▸ Collected data entries
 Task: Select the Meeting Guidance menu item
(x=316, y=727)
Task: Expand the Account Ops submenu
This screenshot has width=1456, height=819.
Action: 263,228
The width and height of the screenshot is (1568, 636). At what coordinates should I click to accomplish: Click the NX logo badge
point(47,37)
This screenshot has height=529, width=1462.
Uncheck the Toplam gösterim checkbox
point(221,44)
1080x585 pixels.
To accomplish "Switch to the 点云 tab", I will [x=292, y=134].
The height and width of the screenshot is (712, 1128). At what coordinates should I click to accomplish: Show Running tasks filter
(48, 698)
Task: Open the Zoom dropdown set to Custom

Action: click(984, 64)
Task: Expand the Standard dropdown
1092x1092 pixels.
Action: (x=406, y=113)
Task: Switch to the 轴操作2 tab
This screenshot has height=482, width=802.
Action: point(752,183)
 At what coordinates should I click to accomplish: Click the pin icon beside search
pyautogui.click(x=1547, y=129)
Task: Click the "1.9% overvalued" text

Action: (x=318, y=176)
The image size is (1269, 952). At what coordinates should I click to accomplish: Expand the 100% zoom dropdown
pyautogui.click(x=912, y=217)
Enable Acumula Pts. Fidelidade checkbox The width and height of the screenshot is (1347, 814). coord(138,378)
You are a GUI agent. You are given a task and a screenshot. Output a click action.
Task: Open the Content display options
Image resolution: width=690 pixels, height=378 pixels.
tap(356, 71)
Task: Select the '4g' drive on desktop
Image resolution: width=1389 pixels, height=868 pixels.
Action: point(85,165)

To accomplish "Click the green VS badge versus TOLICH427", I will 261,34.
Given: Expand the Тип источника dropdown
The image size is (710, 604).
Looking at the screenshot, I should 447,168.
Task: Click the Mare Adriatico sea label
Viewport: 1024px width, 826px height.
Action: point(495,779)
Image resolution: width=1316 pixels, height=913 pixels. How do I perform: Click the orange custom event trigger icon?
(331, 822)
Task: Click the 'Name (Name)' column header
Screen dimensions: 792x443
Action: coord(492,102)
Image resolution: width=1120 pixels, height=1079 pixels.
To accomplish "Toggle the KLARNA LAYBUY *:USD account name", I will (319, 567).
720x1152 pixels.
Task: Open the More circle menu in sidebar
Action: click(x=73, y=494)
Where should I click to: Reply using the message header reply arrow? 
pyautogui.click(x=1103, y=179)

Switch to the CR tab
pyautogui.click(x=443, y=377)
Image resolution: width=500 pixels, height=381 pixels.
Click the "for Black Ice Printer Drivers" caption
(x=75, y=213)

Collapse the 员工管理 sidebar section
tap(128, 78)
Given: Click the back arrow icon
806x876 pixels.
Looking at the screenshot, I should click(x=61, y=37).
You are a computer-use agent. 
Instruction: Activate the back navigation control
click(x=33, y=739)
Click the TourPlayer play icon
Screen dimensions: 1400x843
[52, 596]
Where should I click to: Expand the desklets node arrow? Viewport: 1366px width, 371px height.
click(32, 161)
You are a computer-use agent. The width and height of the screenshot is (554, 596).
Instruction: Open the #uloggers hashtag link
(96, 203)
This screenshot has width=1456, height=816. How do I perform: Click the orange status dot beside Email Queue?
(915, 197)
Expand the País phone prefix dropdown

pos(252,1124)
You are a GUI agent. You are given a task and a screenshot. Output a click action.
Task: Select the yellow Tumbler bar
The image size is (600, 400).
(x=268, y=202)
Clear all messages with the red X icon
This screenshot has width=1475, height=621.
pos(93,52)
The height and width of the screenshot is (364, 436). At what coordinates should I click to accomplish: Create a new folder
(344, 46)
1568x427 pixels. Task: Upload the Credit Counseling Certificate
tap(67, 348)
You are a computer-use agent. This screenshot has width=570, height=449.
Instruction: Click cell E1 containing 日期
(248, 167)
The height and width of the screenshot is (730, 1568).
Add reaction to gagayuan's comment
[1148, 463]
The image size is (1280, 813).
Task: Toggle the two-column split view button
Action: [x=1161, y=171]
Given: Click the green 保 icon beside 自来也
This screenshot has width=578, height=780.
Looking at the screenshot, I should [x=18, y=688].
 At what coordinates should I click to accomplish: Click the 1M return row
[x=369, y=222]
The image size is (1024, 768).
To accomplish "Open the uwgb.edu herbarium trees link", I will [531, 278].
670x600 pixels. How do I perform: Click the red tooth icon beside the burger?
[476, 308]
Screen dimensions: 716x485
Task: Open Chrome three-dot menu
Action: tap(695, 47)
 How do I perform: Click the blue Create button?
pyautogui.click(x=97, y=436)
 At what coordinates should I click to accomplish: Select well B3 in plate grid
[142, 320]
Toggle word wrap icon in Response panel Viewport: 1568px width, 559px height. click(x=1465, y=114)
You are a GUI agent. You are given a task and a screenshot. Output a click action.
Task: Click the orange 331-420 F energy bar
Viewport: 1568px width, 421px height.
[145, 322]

▸ WORK TO COMPLETE
Each of the entries must be set down exactly, none omitted.

▸ SOLUTION BELOW
 Task: Select the Meeting Guidance menu item
(x=316, y=727)
Task: Expand the Account Ops submenu
This screenshot has width=1456, height=819.
Action: 263,228
The width and height of the screenshot is (1568, 636). At what coordinates should I click to accomplish: Click the NX logo badge
point(47,37)
This screenshot has height=529, width=1462.
Uncheck the Toplam gösterim checkbox
point(221,44)
1080x585 pixels.
To accomplish "Switch to the 点云 tab", I will [x=292, y=134].
The height and width of the screenshot is (712, 1128). At what coordinates should I click to accomplish: Show Running tasks filter
(48, 698)
Task: Open the Zoom dropdown set to Custom

Action: click(984, 64)
Task: Expand the Standard dropdown
1092x1092 pixels.
Action: (x=406, y=113)
Task: Switch to the 轴操作2 tab
This screenshot has height=482, width=802.
Action: point(752,183)
 At what coordinates should I click to accomplish: Click the pin icon beside search
pyautogui.click(x=1547, y=129)
Task: Click the "1.9% overvalued" text

Action: (x=318, y=176)
The image size is (1269, 952). At what coordinates should I click to accomplish: Expand the 100% zoom dropdown
pyautogui.click(x=912, y=217)
Enable Acumula Pts. Fidelidade checkbox The width and height of the screenshot is (1347, 814). coord(138,378)
You are a GUI agent. You are given a task and a screenshot. Output a click action.
Task: Open the Content display options
Image resolution: width=690 pixels, height=378 pixels.
tap(356, 71)
Task: Select the '4g' drive on desktop
Image resolution: width=1389 pixels, height=868 pixels.
Action: point(85,165)

To accomplish "Click the green VS badge versus TOLICH427", I will 261,34.
Given: Expand the Тип источника dropdown
The image size is (710, 604).
Looking at the screenshot, I should 447,168.
Task: Click the Mare Adriatico sea label
Viewport: 1024px width, 826px height.
Action: point(495,779)
Image resolution: width=1316 pixels, height=913 pixels. How do I perform: Click the orange custom event trigger icon?
(331, 822)
Task: Click the 'Name (Name)' column header
Screen dimensions: 792x443
Action: coord(492,102)
Image resolution: width=1120 pixels, height=1079 pixels.
To accomplish "Toggle the KLARNA LAYBUY *:USD account name", I will (319, 567).
720x1152 pixels.
Task: Open the More circle menu in sidebar
Action: click(x=73, y=494)
Where should I click to: Reply using the message header reply arrow? 
pyautogui.click(x=1103, y=179)

Switch to the CR tab
pyautogui.click(x=443, y=377)
Image resolution: width=500 pixels, height=381 pixels.
Click the "for Black Ice Printer Drivers" caption
(x=75, y=213)

Collapse the 员工管理 sidebar section
tap(128, 78)
Given: Click the back arrow icon
806x876 pixels.
Looking at the screenshot, I should click(x=61, y=37).
You are a computer-use agent. 
Instruction: Activate the back navigation control
click(x=33, y=739)
Click the TourPlayer play icon
Screen dimensions: 1400x843
[52, 596]
Where should I click to: Expand the desklets node arrow? Viewport: 1366px width, 371px height.
click(32, 161)
You are a computer-use agent. The width and height of the screenshot is (554, 596).
Instruction: Open the #uloggers hashtag link
(96, 203)
This screenshot has width=1456, height=816. How do I perform: Click the orange status dot beside Email Queue?
(915, 197)
Expand the País phone prefix dropdown

pos(252,1124)
You are a GUI agent. You are given a task and a screenshot. Output a click action.
Task: Select the yellow Tumbler bar
The image size is (600, 400).
(x=268, y=202)
Clear all messages with the red X icon
This screenshot has width=1475, height=621.
pos(93,52)
The height and width of the screenshot is (364, 436). At what coordinates should I click to accomplish: Create a new folder
(344, 46)
1568x427 pixels. Task: Upload the Credit Counseling Certificate
tap(67, 348)
You are a computer-use agent. This screenshot has width=570, height=449.
Instruction: Click cell E1 containing 日期
(248, 167)
The height and width of the screenshot is (730, 1568).
Add reaction to gagayuan's comment
[1148, 463]
The image size is (1280, 813).
Task: Toggle the two-column split view button
Action: [x=1161, y=171]
Given: Click the green 保 icon beside 自来也
This screenshot has width=578, height=780.
Looking at the screenshot, I should [x=18, y=688].
 At what coordinates should I click to accomplish: Click the 1M return row
[x=369, y=222]
The image size is (1024, 768).
To accomplish "Open the uwgb.edu herbarium trees link", I will [531, 278].
670x600 pixels. How do I perform: Click the red tooth icon beside the burger?
[476, 308]
Screen dimensions: 716x485
Task: Open Chrome three-dot menu
Action: tap(695, 47)
 How do I perform: Click the blue Create button?
pyautogui.click(x=97, y=436)
 At what coordinates should I click to accomplish: Select well B3 in plate grid
[142, 320]
Toggle word wrap icon in Response panel Viewport: 1568px width, 559px height. click(x=1465, y=114)
You are a GUI agent. You are given a task and a screenshot. Output a click action.
Task: Click the orange 331-420 F energy bar
Viewport: 1568px width, 421px height.
[145, 322]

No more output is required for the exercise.